Organizations with poor validation procedures perform much worse, with only 60 percent of changes approved in two cycles or fewer. This 25-percentage-point difference can translate into thousands of hours of lost workforce capacity, weeks added to each project, and significant change fees from agencies and production partners.
2. Streamline your routing and approval process. Assuming you have a formal routing and approval process, dig in and question why so many people need to approve your packaging and promotional materials. The more people involved in approving work, the greater the drain on your organization and your marketplace agility.
Approvals are a hot-button issue within any content-rich organization. There are often competing internal agendas demanding involvement in approvals, but there is often just as much support for improving this process. To do so, look for opportunities to take people out of the approval cycle, to establish parallel path approvers, and to create simplified processes for simple deliverables.
Streamlining this process can make a significant impact on cycle times. For one CPG, the number of approvers required across all packaging and promotions routing and approval workflows was reduced by 67 percent. This equated to 4,000 hours of annual labor savings and reduced average routing cycle times by over a week.

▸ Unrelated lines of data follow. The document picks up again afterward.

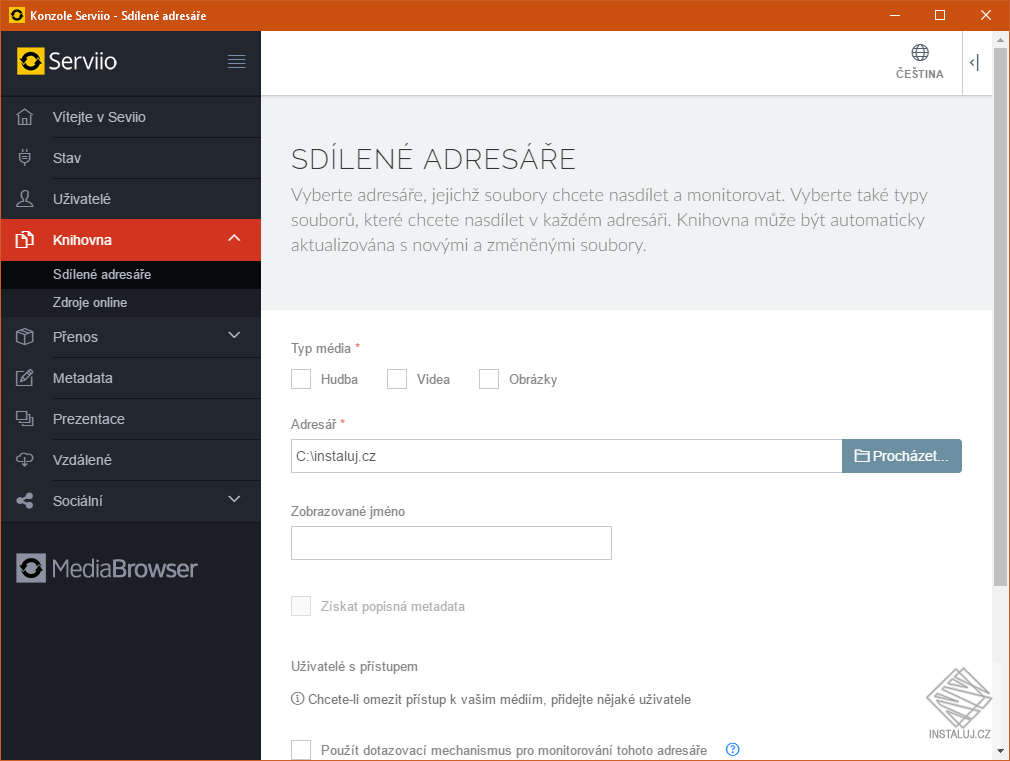
Task: Expand the Sociální sidebar section
Action: click(x=234, y=500)
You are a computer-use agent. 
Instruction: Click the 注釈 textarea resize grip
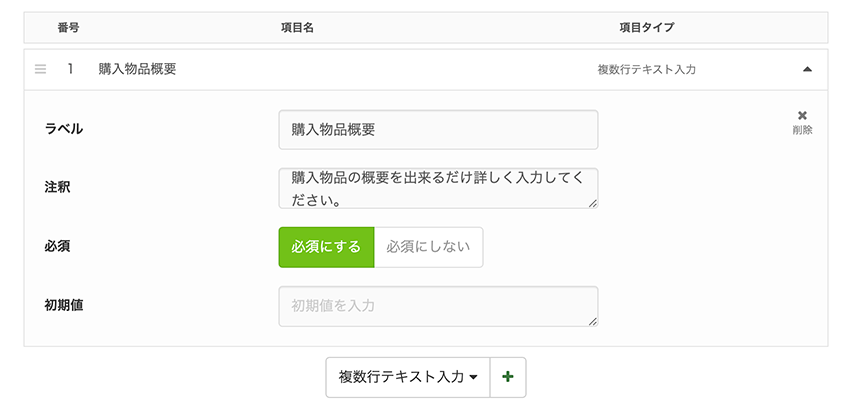593,203
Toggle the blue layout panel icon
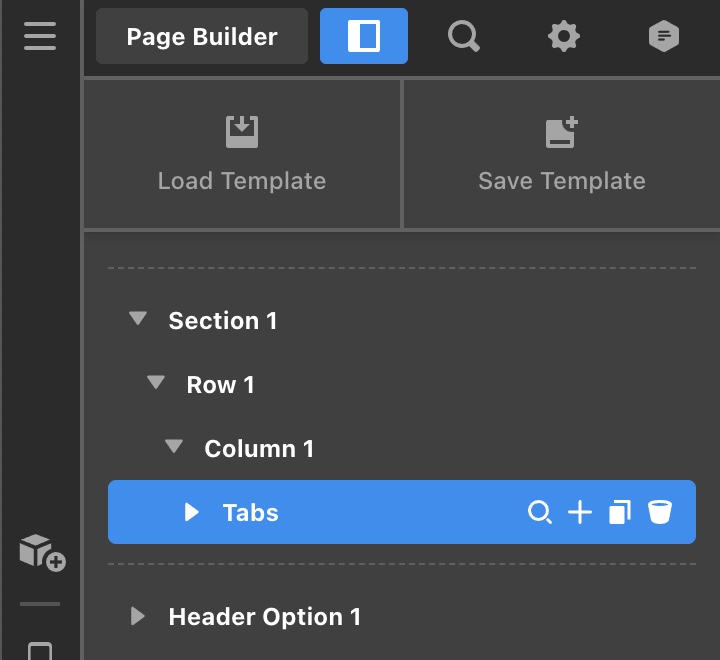 click(x=364, y=36)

3. Eliminate redundancies. Analyze the duties and tasks performed by your marketers, marketing communications staff, and agency/production partners. Look for redundancies in project management, approval processes, and meeting attendance. You’re apt to discover that many of the redundancies will be tactical tasks; while each task may only take a few minutes, adding them up annually over thousands of packaging changes, promotional materials, etc. amounts to a significant loss of time and energy.
For example, an analysis of the duties and tasks performed by junior marketers and marketing communications staff at one CPG revealed task redundancies in the initiation and management of packaging projects. Post implementation surveys revealed a 15 percent capacity increase within the junior marketer role once these redundancies were addressed.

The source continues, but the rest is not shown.